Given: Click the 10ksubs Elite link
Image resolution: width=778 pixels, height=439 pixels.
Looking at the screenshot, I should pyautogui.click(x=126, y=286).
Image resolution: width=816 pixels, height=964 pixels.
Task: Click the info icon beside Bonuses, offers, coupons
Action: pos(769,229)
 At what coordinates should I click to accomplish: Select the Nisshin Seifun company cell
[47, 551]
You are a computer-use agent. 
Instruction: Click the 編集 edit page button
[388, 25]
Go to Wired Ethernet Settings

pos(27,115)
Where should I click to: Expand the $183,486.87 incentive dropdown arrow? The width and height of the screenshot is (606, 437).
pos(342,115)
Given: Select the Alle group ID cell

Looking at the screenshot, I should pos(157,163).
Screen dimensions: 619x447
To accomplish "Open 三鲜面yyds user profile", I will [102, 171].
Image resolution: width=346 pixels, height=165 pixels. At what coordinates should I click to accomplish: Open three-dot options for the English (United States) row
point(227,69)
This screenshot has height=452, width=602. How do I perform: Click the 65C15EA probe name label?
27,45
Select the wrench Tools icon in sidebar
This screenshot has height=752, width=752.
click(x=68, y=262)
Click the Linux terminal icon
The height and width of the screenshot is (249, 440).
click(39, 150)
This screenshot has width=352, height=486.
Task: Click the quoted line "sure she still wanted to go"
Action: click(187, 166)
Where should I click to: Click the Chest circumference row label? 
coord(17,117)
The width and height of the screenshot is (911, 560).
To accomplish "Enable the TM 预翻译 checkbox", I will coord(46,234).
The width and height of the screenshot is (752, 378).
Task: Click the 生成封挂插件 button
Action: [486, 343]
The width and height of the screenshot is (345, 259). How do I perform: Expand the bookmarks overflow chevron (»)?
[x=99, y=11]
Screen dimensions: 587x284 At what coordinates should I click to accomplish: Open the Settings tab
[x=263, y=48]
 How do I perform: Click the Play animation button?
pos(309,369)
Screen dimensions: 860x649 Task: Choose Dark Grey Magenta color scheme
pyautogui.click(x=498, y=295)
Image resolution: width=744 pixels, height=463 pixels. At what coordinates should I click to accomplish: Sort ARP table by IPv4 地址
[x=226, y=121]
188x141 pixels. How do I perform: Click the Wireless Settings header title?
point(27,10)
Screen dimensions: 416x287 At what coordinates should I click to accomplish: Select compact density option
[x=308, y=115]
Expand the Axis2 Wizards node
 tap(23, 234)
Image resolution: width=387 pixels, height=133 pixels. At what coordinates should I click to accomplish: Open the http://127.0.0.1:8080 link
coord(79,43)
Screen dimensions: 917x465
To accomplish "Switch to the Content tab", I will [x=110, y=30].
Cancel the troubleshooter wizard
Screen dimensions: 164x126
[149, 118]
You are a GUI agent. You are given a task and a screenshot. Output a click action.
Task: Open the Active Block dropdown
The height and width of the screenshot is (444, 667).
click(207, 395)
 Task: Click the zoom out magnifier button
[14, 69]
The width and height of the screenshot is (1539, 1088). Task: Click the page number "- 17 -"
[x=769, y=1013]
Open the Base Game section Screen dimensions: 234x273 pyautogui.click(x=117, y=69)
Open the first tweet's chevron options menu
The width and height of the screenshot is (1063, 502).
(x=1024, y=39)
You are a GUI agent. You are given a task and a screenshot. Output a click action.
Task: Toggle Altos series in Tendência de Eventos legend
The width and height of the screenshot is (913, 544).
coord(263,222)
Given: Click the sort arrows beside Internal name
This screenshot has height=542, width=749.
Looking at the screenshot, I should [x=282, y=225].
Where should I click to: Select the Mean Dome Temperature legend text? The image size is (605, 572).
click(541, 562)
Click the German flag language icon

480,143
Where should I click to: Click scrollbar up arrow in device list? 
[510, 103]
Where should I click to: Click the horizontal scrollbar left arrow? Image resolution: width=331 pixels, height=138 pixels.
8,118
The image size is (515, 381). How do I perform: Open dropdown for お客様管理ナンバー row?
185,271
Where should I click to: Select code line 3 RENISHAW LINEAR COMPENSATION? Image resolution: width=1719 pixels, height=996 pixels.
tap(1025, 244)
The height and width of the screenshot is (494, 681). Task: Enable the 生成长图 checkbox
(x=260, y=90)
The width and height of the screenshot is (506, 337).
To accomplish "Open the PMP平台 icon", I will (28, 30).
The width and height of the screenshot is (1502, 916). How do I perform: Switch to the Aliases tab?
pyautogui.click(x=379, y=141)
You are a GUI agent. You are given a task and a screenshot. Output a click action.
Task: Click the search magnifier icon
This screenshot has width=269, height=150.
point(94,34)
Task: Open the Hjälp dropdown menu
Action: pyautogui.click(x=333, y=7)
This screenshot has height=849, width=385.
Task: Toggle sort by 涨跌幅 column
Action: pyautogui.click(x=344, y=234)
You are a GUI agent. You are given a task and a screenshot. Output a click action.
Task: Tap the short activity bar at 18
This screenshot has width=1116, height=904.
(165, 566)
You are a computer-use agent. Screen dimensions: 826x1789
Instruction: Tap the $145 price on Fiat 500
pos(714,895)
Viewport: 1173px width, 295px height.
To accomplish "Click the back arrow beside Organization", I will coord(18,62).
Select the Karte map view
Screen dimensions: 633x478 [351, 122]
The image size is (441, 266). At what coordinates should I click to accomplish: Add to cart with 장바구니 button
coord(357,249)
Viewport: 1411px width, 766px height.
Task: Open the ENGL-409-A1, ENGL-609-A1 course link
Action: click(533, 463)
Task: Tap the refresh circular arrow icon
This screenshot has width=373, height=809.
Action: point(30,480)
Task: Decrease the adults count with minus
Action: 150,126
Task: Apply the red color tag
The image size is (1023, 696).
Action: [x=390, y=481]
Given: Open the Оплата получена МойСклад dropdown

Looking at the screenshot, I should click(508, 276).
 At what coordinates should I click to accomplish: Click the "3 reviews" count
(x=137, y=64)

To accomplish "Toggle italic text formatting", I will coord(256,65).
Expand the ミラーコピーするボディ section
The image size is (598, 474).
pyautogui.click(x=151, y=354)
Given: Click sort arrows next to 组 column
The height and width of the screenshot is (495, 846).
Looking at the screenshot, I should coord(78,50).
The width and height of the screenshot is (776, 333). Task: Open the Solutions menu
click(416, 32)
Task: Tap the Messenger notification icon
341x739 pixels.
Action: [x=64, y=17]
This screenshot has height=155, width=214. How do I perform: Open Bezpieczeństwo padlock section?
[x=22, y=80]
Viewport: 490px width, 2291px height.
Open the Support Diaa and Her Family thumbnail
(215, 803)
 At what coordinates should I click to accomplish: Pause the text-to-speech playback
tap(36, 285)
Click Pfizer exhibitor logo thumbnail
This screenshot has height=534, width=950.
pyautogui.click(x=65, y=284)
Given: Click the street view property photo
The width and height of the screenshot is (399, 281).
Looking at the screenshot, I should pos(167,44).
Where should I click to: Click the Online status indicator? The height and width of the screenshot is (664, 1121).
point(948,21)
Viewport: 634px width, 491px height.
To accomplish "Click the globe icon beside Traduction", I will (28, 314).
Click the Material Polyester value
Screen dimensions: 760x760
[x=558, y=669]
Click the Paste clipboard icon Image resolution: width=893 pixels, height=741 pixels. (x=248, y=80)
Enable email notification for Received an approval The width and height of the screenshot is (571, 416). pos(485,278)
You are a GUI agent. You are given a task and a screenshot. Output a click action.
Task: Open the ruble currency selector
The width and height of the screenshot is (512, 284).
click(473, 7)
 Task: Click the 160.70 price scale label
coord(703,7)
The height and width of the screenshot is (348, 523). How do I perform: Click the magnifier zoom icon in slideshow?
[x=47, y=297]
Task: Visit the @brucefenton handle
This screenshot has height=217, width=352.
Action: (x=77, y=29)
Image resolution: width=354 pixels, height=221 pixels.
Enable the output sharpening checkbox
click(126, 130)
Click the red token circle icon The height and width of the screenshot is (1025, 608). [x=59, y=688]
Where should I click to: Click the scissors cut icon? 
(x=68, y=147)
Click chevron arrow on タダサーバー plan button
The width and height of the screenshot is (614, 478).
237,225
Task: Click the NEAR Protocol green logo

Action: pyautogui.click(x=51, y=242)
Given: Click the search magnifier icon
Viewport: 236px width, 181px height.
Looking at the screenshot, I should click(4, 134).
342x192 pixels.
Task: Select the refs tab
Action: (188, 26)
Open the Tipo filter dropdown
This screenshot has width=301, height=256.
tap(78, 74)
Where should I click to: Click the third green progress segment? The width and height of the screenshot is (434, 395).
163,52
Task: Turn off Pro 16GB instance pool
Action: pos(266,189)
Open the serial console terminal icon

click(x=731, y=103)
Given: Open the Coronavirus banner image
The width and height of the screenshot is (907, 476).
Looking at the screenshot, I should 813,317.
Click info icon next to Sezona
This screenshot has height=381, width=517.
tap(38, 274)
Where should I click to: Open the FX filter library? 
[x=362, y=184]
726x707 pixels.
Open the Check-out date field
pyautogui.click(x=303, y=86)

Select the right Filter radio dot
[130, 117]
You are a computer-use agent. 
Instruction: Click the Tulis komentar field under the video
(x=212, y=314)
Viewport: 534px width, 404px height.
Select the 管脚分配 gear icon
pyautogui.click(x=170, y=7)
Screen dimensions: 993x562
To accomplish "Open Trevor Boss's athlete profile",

- - - - -

*Task details*
All lines in the records above with "next" need to be found and copied.

*Written response*
Given: Click sort arrows next to 组 column
Click info icon next to Sezona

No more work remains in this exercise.